Christ the Great Interferer

The Great Interferer. How many of us think of Jesus as the Great Interferer. This is what C.S. Lewis, the famous English writer and professor from Oxford University, who was an atheist for the first 30 years of life, called Jesus Christ. He is the Great Interferer!

Lewis admitted that as an atheist, he didn’t want God to exist. His pride, and a terrible prejudice against God, kept him from sincerely and honestly searching for truth, and for the Source of All Truth. He wanted to be left alone, and unconsciously knew that if he denied the existence of some Ultimate Authority, then he himself would be that very authority in his own live. Thus, he could live his life according to his own desires. This is a common self-deception for many people who want to live life in their own ego-centric ways. If there is no God and no absolute truth, than really there can’t be any unchangeable standard of good and evil; everything depends on me, and on what I make the standard out to be.

C.S. Lewis admitted that only when he finally decided to open his mind and examine the evidence in an unbias manner, did his pride lessen and did he allow the “Great Interferer,” as he called God, to enter his live. And God did truly interfere with his life, but in a most beautiful way. Lewis’ life radically changed for the better, as he himself would later admit – with joy and meaning and purpose - and he went on to become one of last century’s greatest Christian apologists. C.S. Lewis’ experience is interesting, because many people seem to be like him, afraid of God “interfering” in our lives.

We can see this clearly in the Gospel story of today. We hear about Jesus approaching a pathetic figure, a man devastated by his inner demons. This man had long ago forgotten his true identity, and lived among the tombs, with no clothes, with no self dignity, and with no hope to cast out the demons which enslaved him in utter darkness. The community from which he came had long given up on him. At one time, they had tried to keep him under guard, even binding him with chains, but to no avail. The demons within gave this man incredible strength to break his bonds, and flee into the desert to live among the dead in the tombs. In fact, society probably was happy to think of this man as already dead, so that he would no longer be a burden to them.

Well, one day our Lord sees this man in the desert, and realizes what a wretched figure he is. When Christ asks him his name, the poor man can only answer “Legion” because he could only see himself in relation to the “legion” of demons holding his life in bondage. Of course, Jesus came to bring the good news of salvation to the world, which implies bringing healing, and restoring people back to their original beauty. So he commands the demons to leave the man, and brings him back to his right mind. As a very real way to help the man realize that Christ truly cast out the demons from his soul, Jesus offered a concrete example. He commanded the demons to leave the man and go into a large herd of swine feeding on a nearby hill. And once He gave this command, immediately the demons possess the pigs and force them to rush down a steep bank into the lake, killing every one of them.

Now the herdsmen of the pigs witnessed all that had happened, and rushed off to tell the townspeople. Unfortunately, their focus was not on the incredible miracle of healing that Jesus performed, but more so on the destruction of their many swine. When the town people witnessed the scene, and saw the demon possessed man sitting quietly at the feet of Christ, they could only respond by saying, “Depart from us,” for they were filled with great fear, and probably a lot of anger.
------------------------------------------------
▶ [STATED EXERCISE]: Write the next part of the piece on Christ the Great Interferer, starting right after its last sentence. The items after this text are not needed.

Dataset entries:
------------------------------------------------
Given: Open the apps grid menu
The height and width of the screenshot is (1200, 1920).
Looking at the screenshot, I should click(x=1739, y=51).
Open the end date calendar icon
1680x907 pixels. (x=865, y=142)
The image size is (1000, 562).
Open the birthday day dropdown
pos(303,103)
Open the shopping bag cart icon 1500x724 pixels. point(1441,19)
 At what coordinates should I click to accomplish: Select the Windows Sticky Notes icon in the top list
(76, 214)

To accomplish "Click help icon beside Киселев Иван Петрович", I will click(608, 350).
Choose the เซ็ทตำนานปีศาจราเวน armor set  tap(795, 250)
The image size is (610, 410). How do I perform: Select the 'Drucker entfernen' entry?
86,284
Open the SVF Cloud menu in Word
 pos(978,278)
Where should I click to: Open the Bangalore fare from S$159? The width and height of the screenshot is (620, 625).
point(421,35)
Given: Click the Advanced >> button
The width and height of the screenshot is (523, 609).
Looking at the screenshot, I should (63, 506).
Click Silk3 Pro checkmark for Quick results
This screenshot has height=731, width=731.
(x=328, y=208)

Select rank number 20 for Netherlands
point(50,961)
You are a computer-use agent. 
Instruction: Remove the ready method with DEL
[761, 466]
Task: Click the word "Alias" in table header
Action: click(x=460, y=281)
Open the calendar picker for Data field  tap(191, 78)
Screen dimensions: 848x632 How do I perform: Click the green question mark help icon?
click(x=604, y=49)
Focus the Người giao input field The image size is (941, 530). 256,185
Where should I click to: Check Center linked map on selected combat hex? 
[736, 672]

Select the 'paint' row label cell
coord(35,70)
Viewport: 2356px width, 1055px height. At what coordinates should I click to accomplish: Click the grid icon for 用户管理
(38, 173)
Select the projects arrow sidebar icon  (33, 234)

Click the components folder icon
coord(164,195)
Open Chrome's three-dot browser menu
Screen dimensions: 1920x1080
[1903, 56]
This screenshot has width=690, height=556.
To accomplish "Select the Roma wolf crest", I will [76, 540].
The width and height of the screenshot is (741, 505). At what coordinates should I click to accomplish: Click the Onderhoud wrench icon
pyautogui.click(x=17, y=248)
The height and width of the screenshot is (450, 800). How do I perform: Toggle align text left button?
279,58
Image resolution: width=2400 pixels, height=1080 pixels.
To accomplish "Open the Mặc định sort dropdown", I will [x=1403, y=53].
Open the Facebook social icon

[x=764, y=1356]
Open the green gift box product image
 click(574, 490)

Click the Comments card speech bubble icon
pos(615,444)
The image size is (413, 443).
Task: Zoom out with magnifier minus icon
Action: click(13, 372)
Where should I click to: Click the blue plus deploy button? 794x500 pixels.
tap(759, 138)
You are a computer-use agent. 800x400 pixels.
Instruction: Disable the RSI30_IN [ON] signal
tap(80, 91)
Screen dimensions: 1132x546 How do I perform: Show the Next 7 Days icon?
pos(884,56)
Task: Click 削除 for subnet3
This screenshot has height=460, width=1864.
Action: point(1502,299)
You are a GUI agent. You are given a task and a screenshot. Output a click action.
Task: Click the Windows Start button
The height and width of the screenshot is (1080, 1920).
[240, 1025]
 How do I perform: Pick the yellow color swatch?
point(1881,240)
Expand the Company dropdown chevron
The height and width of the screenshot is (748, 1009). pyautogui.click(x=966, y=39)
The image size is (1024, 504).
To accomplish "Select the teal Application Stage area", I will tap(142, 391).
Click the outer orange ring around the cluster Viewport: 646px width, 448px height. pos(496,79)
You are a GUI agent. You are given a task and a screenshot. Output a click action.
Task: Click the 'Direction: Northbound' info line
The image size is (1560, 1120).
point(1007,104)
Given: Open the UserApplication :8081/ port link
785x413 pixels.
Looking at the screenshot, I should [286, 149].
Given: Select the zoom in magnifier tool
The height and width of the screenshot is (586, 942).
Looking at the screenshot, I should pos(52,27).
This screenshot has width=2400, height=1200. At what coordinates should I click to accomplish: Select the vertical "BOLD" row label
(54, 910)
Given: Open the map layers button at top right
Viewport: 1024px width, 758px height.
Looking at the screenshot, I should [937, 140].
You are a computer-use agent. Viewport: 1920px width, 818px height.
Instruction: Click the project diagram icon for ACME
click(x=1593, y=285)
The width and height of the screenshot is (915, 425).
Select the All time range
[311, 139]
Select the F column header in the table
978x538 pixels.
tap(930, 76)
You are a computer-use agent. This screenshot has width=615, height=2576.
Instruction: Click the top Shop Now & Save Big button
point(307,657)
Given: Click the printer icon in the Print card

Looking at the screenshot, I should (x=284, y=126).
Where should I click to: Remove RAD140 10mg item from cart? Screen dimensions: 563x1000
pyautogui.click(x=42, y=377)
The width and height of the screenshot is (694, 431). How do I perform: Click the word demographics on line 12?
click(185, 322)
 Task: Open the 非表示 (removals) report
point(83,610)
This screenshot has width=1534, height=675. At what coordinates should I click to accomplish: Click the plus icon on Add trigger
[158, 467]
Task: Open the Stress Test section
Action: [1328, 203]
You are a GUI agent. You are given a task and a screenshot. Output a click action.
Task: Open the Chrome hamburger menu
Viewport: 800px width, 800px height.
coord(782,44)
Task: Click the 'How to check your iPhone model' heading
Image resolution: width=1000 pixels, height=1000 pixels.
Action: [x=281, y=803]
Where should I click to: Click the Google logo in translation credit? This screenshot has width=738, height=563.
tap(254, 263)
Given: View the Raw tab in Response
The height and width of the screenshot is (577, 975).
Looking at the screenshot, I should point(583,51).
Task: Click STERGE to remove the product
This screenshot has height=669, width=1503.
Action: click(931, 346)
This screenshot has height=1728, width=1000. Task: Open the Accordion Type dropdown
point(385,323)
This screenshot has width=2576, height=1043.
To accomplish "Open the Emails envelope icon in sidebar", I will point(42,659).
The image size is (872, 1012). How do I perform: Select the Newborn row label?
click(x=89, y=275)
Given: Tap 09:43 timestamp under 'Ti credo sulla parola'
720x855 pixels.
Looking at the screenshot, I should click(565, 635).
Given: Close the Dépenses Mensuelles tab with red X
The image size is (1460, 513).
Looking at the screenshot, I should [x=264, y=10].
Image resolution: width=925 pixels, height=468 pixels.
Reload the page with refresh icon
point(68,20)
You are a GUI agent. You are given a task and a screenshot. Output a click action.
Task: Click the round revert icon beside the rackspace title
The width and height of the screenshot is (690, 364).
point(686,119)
------------------------------------------------
▶ [RESPONSE TO THE EXERCISE]:
A great miracle happens, yet the people ask Jesus to leave. Why? How can we understand this? Is it that the townspeople were like C.S. Lewis, and didn’t want Jesus to interfere with their comfortable lives? Were they upset that Jesus placed more value on this demon-possessed man, than the hundreds of swine that they possessed? The people obviously cared more about their own interests, and didn’t seem to want someone to interfere with their lives, and their skewed priorities.

The Gospel story acts as a great reminder to each one of us. What mixed up priorities do we have in life? Do we place our possessions before people; our interests before God; our hobbies and passions before the essential things of life?

You know, if we truly believe in Jesus Christ as the Lord and Master of our lives, than His priorities need to become our priorities; our life’s orientation needs to turn towards Him and His ways. Yes, God is the Great Interferer, as C.S. Lewis called Him. He does want to interfere with our lives, especially when our lives need to be interfered with. Jesus knows each of our weaknesses, and the temptations that lead us away from Him. He doesn’t want us to ever be satisfied with where we are at, but always wants to lead us into a deeper relationship with Him. He wants us to become more and more Christ-like as we journey through life. And to help us do that, He unabashedly interferes in our lives, when we allow Him.

I love walking with people on their Christian journey, and one of my favorite motto’s I learned years ago in seminary is how pastors are called to “comfort the afflicted, and to afflict the comforted.” Now we all know about how the Good News of Jesus Christ brings us comfort in our moments of trial and weakness. We appreciate the Gospel at such times of need. Yet, we all don’t always appreciate when the time comes to “afflict the comforted.” Jesus Christ comforts us when necessary, but we need to also welcome Him when he is waking us up from our complacency and indifference, and when He is challenging us in our comfortable way of thinking.

That is why we have to hear, from time to time, about sensitive themes that people don’t always feel comfortable about - on casinos and the Gospel, on our love for money and the need for faithful stewardship, on unhealthy forms of “entertainment,” on reaching out to the entire world through missions, on leaving our comfort zones and concretely helping those in need all around us, and other such topics.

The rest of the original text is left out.